Daily Archives: February 20, 2012

‘Alcatraz’ ponders bullies in ‘Johnny McKee’

Each week, the Fox thriller “Alcatraz” lets loose another former inmate of the island prison into modern-day San Francisco. And more than a few of those inmates, we’ve seen, have had some motivation for their criminal behavior.

Tonight’s episode of the series, “Johnny McKee,” offered the most overt explanation yet for what makes a killer a killer.

As Hauser (Sam Neill), Madsen (Sarah Jones) and Soto (Jorge Garcia) pursue McKee (Adam Rothenberg), a 1950s mass murder who killed with poison and is taking up his old habits in the modern-day, flashbacks show McKee as a man — admittedly unhinged and homicidal — bullied into killing another inmate while in prison.

There’s not a lot of sympathy to be had for McKee, of course. Ultimately he tells prison psychiatrist Lucy Banerjee (Parminder Nagra) — who also made the leap through time along with the inmates and Dr. Milton Beauregard (Leon Rippy) — the motivation for his first mass murder, more than a half-century ago. It’s pretty dire but doesn’t prompt viewers to think, “Yeah, I can totally see why he’s killing dozens of people.”

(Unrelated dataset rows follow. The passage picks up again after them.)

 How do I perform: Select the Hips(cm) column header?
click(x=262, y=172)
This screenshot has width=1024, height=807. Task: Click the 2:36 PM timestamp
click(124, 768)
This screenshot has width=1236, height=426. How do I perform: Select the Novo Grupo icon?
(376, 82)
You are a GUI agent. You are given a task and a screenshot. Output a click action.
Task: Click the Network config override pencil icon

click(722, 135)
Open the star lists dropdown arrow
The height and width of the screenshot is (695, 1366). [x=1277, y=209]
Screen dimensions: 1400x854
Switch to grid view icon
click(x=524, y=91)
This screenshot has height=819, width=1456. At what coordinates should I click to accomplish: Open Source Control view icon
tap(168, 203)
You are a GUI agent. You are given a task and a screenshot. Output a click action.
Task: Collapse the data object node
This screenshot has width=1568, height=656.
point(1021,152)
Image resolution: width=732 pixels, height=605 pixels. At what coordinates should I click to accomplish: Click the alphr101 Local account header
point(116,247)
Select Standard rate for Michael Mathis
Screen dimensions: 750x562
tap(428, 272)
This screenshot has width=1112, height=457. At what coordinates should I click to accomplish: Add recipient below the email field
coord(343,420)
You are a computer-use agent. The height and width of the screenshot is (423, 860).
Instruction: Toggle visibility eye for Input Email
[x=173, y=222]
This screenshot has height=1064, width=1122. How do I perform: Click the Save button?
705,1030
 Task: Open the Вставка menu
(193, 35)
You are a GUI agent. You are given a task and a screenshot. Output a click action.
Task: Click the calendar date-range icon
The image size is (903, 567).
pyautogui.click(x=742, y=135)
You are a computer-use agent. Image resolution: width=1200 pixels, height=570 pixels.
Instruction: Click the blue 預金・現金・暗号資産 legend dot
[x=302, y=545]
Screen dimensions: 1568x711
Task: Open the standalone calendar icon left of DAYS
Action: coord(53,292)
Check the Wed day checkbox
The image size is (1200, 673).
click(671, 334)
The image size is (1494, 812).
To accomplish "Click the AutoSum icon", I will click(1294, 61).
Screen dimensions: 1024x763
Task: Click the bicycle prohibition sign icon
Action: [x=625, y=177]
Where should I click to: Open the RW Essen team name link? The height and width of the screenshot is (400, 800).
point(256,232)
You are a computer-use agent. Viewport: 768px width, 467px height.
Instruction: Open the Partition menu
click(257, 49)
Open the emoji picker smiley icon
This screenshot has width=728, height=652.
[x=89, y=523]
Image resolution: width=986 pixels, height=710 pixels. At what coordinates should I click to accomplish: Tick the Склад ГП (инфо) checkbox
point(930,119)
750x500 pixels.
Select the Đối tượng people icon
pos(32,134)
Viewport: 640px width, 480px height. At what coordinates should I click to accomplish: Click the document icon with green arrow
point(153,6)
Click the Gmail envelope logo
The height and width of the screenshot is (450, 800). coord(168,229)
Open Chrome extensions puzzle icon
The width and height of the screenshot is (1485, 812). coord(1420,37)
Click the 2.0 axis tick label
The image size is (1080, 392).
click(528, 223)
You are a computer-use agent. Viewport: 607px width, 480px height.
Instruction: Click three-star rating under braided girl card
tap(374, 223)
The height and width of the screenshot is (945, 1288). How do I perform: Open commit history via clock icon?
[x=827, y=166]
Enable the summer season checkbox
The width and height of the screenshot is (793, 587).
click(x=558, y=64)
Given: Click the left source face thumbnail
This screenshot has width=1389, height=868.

In the present day, Banerjee has been shot by a sniper and lies in a coma. Hauser, who knew Banerjee when he was a young guard, keeps careful — even loving — watch over the doctor.

The show, which has been struggling in the ratings, continues to tease with overall mythology and secrets. Madsen’s grandfather, an inmate on the loose in the present, is mentioned. There are also sinister overtones to the modern-day prison where Hauser — who we learn has the authority to eliminate viral videos from the Internet if they threaten to reveal the existence of his little project — keeps the recaptured inmates.

I’m still enjoying “Alcatraz,” but I’m increasingly worried that becoming involved in the show’s mythology — and that’s the best part of the show, really; the hunting down of inmates is becoming pretty routine — is going to pay off only in frustration when Fox yanks the show.